** Opening Material shown block **
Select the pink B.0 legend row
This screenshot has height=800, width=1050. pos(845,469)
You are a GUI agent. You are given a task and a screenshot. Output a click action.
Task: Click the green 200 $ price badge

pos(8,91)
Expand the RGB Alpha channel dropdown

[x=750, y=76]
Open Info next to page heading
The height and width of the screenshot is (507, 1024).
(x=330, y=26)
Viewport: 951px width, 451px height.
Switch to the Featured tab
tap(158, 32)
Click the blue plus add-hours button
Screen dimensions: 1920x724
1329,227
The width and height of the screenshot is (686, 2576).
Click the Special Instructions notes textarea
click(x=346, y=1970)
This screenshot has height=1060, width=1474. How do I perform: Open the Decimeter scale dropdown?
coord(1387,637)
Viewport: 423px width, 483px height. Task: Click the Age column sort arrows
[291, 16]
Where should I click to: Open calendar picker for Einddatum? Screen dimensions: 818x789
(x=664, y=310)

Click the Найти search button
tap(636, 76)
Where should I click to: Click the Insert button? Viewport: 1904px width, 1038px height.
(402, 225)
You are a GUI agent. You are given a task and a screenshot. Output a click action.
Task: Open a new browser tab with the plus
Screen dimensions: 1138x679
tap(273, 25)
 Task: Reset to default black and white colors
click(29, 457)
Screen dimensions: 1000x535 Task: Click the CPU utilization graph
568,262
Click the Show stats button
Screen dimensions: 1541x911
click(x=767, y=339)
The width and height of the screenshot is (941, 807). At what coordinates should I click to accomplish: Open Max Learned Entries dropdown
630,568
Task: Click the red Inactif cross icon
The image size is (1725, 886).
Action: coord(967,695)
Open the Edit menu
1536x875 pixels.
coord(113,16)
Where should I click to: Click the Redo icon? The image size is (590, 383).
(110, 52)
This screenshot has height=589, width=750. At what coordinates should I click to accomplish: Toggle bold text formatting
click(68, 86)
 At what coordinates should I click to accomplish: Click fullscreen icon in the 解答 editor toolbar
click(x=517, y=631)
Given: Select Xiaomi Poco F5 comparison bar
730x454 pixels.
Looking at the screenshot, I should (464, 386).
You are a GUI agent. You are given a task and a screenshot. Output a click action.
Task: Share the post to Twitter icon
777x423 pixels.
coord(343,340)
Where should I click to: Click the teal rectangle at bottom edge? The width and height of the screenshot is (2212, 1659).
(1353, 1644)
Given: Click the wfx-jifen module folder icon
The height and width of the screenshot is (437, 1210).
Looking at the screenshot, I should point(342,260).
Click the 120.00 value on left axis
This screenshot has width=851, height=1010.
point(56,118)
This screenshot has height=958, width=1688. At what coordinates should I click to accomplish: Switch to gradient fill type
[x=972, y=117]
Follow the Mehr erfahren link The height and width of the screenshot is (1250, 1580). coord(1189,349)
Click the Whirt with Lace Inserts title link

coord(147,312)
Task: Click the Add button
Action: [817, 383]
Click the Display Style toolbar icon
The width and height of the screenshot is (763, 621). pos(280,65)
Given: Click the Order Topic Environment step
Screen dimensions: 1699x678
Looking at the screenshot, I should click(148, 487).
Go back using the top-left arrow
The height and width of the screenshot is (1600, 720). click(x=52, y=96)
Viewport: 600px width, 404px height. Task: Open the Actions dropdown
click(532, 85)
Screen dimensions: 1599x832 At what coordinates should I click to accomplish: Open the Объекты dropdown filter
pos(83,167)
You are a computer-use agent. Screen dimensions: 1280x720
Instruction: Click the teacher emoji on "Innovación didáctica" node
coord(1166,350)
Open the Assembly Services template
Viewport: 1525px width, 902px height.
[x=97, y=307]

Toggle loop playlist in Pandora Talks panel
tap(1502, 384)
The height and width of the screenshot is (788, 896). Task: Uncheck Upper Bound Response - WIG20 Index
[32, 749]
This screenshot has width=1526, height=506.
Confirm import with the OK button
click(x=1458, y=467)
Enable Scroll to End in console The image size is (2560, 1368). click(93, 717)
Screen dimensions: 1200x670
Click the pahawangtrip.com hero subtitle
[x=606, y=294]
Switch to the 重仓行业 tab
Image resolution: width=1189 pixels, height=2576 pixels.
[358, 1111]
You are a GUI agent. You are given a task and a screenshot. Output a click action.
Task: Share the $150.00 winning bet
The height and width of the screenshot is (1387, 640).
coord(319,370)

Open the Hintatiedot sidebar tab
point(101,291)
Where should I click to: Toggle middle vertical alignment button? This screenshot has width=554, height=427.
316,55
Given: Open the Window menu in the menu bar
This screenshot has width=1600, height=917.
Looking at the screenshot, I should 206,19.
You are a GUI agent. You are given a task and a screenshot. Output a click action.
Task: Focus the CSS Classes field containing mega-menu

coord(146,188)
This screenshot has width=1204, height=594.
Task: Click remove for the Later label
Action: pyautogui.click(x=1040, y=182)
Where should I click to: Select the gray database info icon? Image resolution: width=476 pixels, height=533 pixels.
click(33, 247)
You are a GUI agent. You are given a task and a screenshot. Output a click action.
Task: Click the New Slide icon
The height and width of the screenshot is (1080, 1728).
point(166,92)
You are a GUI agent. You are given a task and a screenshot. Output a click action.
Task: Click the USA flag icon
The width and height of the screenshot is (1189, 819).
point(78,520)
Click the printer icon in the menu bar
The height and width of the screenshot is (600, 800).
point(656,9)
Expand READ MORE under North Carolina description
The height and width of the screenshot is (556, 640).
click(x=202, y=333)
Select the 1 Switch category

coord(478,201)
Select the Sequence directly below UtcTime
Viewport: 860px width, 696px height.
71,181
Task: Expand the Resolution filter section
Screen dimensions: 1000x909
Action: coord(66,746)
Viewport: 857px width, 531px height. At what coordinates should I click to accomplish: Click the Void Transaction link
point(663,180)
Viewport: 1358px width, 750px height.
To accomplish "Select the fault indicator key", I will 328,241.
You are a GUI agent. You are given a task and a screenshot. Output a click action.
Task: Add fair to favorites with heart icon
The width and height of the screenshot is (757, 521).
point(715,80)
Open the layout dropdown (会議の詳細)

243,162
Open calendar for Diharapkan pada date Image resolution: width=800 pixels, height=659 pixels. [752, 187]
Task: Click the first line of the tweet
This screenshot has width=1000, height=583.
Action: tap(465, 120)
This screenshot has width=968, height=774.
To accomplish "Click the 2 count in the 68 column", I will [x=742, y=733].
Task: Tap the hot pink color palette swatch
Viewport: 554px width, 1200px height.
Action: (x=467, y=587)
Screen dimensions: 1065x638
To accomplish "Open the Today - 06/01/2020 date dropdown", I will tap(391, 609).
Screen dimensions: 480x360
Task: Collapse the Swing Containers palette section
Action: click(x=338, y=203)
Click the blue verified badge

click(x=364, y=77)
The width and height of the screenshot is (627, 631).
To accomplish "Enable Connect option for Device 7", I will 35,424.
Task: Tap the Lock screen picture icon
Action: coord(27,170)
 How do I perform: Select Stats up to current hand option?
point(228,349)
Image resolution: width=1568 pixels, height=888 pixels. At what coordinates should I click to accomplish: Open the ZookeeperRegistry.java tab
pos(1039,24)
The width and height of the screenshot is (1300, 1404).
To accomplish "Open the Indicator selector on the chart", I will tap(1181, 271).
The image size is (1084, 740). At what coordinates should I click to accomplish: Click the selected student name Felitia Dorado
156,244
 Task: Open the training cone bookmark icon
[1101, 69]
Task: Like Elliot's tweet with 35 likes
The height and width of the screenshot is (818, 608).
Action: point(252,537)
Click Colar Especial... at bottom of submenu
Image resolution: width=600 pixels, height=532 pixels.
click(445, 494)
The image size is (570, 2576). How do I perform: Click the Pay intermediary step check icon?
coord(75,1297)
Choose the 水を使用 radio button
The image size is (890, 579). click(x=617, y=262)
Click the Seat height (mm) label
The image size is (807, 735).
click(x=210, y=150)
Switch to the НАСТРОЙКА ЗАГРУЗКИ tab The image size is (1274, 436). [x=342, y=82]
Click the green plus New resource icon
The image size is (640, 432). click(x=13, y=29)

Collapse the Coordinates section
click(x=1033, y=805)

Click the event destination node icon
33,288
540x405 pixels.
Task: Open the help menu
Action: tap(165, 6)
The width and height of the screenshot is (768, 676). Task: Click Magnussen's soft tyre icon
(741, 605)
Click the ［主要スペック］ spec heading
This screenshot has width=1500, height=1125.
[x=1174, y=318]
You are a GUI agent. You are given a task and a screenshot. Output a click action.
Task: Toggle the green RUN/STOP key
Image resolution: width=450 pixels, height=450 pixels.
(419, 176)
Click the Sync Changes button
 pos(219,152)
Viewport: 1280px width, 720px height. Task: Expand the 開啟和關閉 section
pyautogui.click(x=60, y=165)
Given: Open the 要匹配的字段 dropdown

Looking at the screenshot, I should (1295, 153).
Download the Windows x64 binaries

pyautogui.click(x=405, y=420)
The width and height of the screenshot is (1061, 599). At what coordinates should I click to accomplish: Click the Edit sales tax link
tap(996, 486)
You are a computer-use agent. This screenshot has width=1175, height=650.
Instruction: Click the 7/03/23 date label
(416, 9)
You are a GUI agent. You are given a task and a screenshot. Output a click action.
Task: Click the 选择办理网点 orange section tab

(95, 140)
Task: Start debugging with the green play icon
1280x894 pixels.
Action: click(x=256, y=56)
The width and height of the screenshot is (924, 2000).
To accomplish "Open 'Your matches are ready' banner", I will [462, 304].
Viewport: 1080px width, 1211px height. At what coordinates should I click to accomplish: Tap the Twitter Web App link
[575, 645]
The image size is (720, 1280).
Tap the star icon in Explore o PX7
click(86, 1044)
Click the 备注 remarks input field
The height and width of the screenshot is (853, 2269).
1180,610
** Closing Material shown block **
Task statement: Each line in the data that holds the word "Share" must be copied.

Output for this exercise:
Task: Share the post to Twitter icon
Task: Share the $150.00 winning bet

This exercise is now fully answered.